Stefania Dołęga w minioną niedzielę razem z rodziną i władzami gminy świętowała jubileusz 100-lecia urodzin. Jest matką dwojga dzieci, babcią dziesięciu wnuków, prababcią dwudziestu pięciu osób i praprababcia dla sześciu maluchów.
Pani Stefania mieszka z córką Anną i wnuczką Krystyną. Przeżyła już wielu członków swojej rodziny. Syn i synowa zginęli w wieku 26 lat, jeden z wnuków umarł w 21 roku życia, najmłodszy zmarł mając 1,5 roku. Pani Stefania ma wciąż dobry słuch i wzrok.

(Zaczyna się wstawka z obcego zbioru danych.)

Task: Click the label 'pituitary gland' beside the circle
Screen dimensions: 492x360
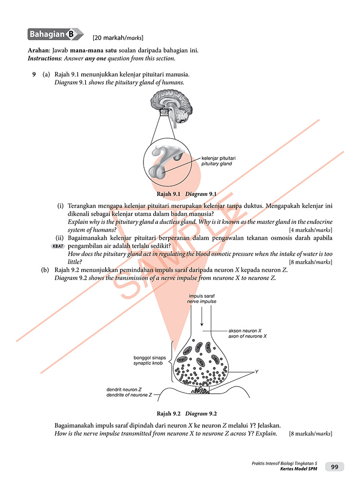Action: click(216, 164)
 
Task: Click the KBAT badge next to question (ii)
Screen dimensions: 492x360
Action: click(58, 246)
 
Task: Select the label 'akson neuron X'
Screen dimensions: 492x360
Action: click(245, 330)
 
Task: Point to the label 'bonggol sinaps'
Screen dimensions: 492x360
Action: click(149, 357)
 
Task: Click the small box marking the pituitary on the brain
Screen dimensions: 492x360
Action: click(165, 113)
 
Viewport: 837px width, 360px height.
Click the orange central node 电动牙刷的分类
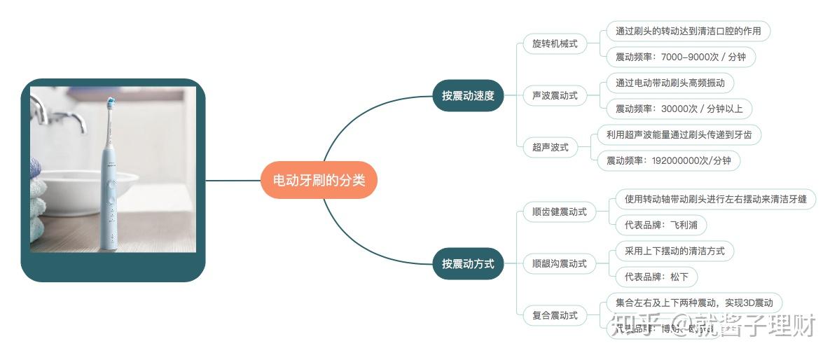(319, 180)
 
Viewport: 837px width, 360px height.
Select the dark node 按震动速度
(468, 96)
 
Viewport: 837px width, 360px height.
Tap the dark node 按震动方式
(468, 264)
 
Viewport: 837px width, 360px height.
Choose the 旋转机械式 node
(555, 43)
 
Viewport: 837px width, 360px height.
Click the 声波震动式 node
(555, 95)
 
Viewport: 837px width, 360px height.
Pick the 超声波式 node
(551, 147)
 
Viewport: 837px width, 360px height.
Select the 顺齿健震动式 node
(559, 212)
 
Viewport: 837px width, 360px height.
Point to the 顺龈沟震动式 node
(559, 264)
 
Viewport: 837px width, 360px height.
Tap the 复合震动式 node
(555, 315)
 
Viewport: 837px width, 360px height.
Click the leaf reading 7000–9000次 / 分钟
(680, 57)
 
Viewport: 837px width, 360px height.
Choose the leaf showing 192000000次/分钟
(667, 160)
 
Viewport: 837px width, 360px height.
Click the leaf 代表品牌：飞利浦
(660, 225)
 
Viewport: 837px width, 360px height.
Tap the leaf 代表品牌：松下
(656, 277)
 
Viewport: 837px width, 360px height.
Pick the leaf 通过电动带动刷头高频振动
(670, 83)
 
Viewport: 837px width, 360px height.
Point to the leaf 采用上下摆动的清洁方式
(675, 251)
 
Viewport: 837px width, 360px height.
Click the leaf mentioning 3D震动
(693, 303)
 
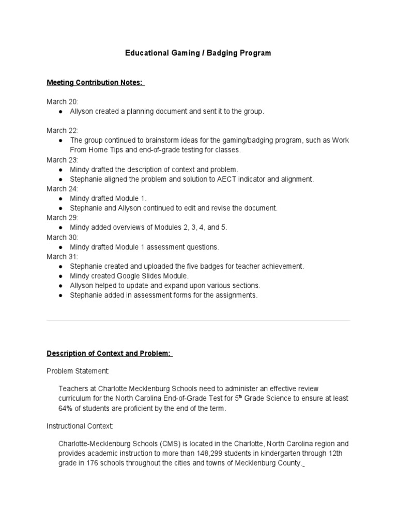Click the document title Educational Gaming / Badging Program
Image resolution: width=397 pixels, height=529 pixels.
198,53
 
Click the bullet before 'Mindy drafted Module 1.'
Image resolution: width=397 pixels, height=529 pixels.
61,198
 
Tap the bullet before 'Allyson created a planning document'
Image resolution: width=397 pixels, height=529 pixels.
61,112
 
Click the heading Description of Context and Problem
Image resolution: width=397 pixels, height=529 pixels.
110,353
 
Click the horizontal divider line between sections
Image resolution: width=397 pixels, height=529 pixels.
198,320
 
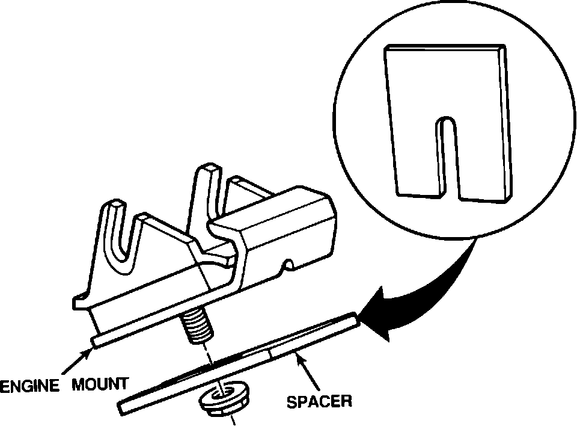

Coraz częściej odczuwa kłopoty z pamięcią, trudniej jej się też poruszać. Jeszcze trzy lata temu samodzielnie chodziła pieszo do kościoła w Krynce, teraz nie daje już rady. - W naszej rodzinie babcia jest autorytetem, jest osobą pogodną, spokojną, często wspomina swoje dzieciństwo - opowiada wnuczka Krystyna.
Dzieciństwo było trudne, została półsierotą w wieku 10 lat, sierotą pięć lat później. Szybko zaczęła pracować, była pokojową we dworze w Ławkach. Tam poznała swojego męża. Jako mężatka słynęła ze swoich robótek ręcznych i szydełkowania.
Członkowie najbliższej rodziny mówią, że ich babcia Stefania nigdy nie lubiła się badać pomimo, że w rodzinie ma kilku lekarzy. W domu pani Stefanii panuje przekonanie, że nestorka rodu swoją długowieczność zawdzięcza sprzyjającemu zdrowiu klimatowi Gołaszyna, który jest położony blisko lasu. Zawsze ograniczała tłuszcze, jadła dużo owoców, warzyw a zwłaszcza komosy. Wciąż kocha kwiaty, latem w ogródka wnuczki wycina wszystkie do wazonu, lubi też słodycze, nie lubi radia i telewizji.